───── Given data

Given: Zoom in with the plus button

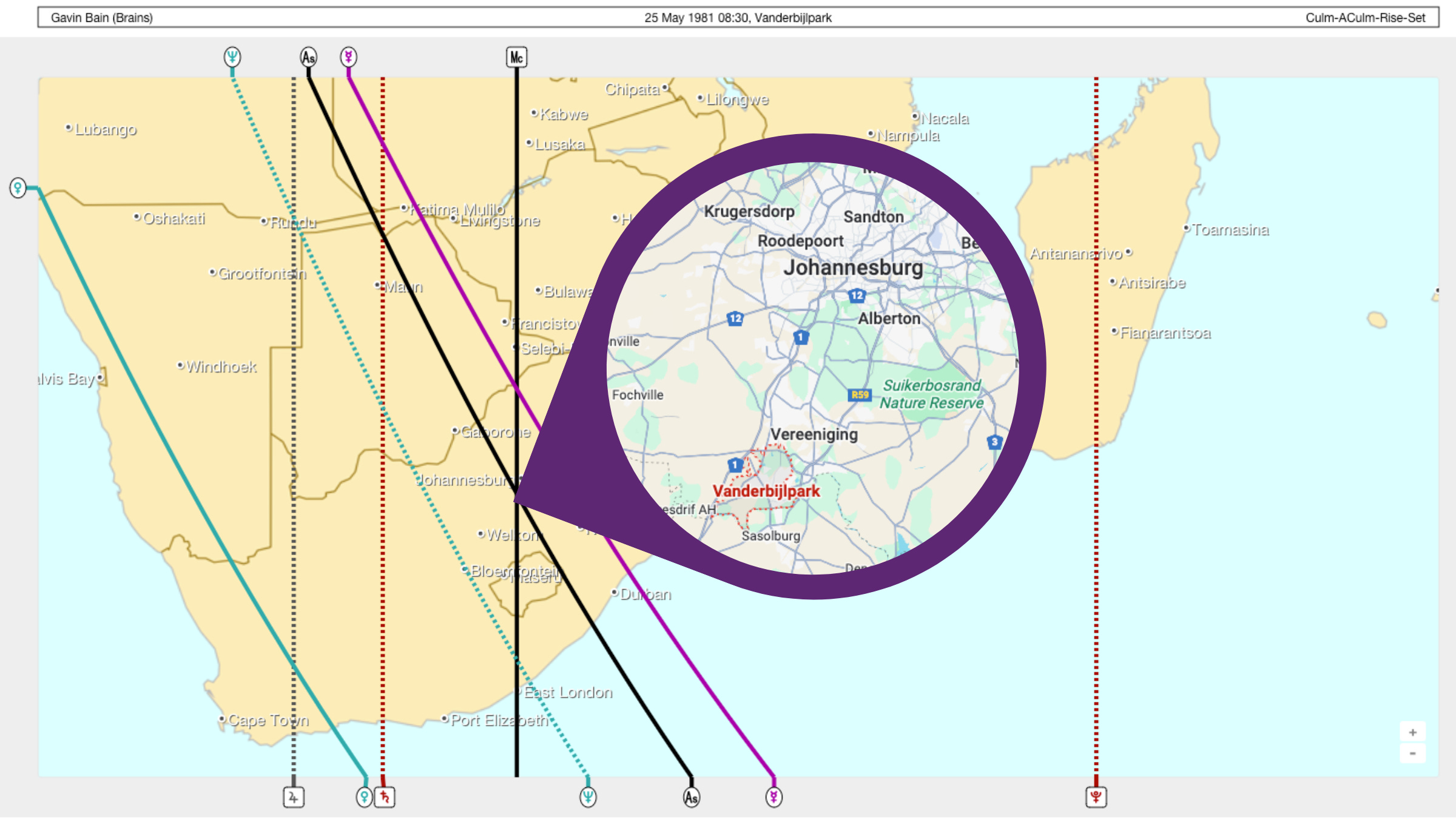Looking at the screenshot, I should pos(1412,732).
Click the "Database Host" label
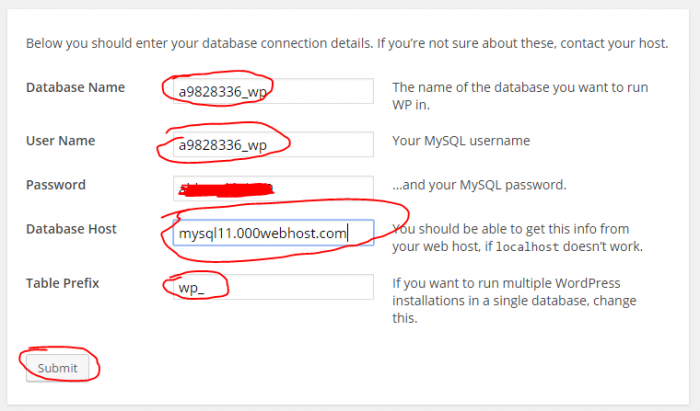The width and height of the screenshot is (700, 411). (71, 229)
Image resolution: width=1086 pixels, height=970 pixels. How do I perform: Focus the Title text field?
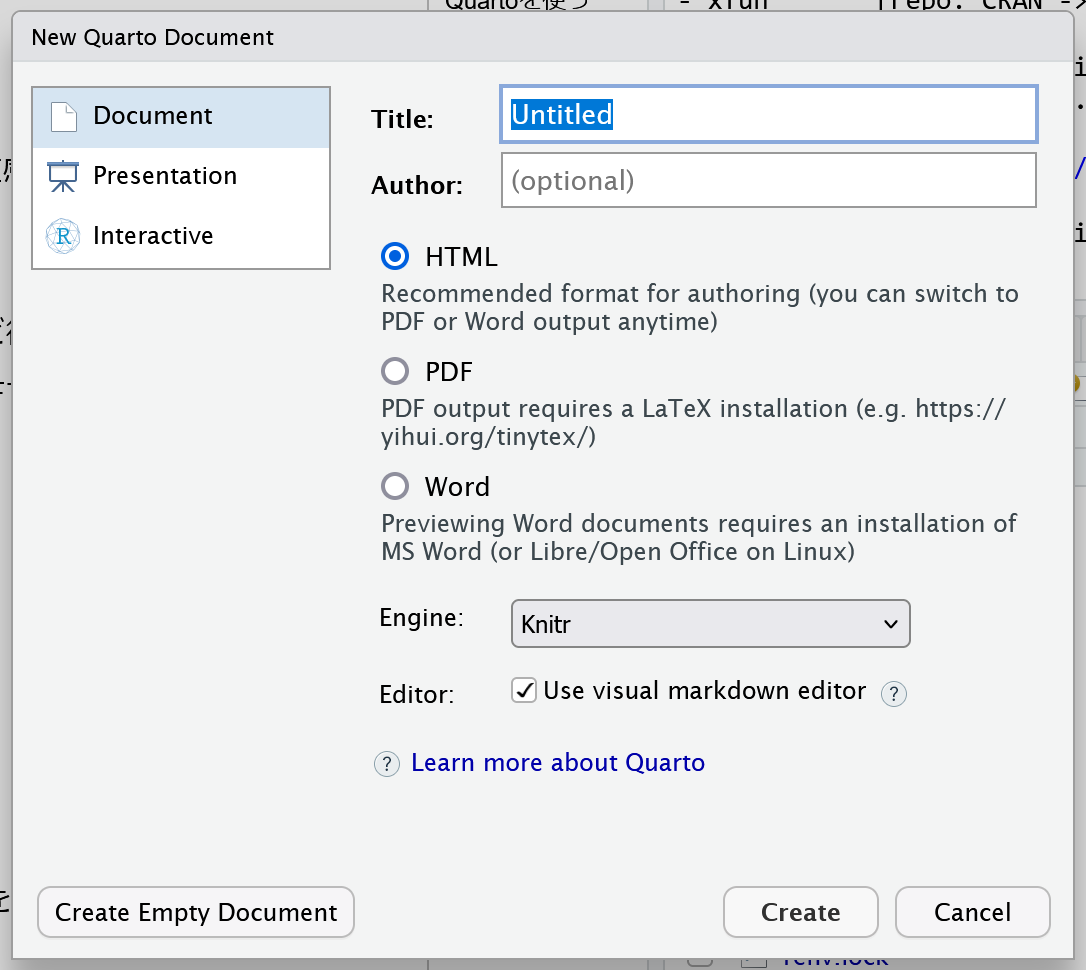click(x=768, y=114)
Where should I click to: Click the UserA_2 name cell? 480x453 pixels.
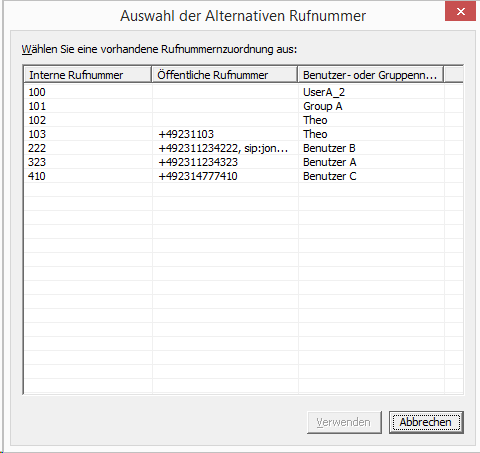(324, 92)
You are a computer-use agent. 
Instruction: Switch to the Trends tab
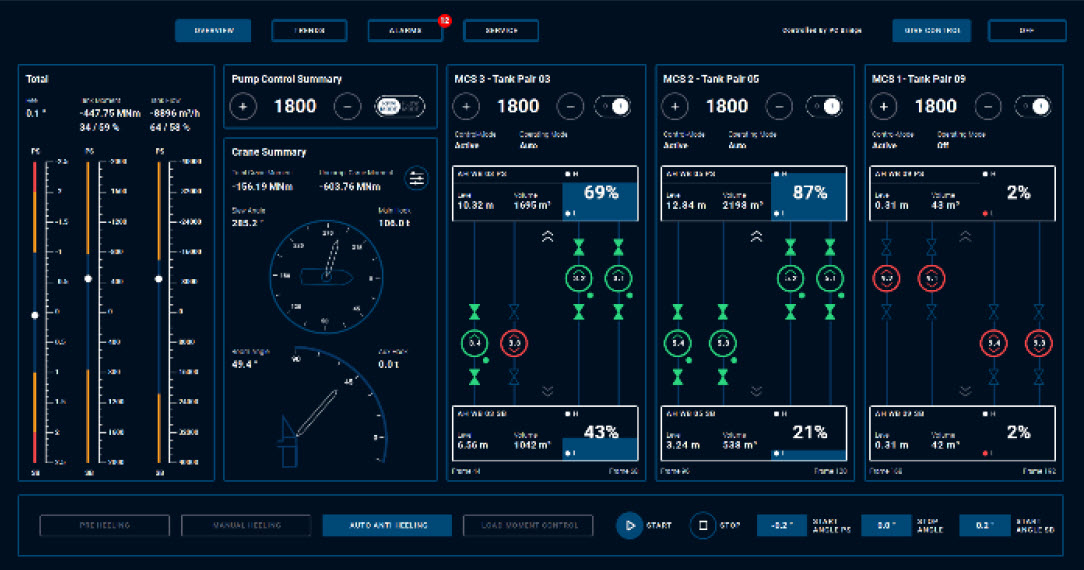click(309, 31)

──────────

Exercise brief:
Locate every line in the items above that contains the word "pixels", and copy each of those lines. Case counts.

Answer below:
Image resolution: width=1086 pixels, height=970 pixels. How do I perform: Focus the Title text field?
Where should I click to: Click the UserA_2 name cell? 480x453 pixels.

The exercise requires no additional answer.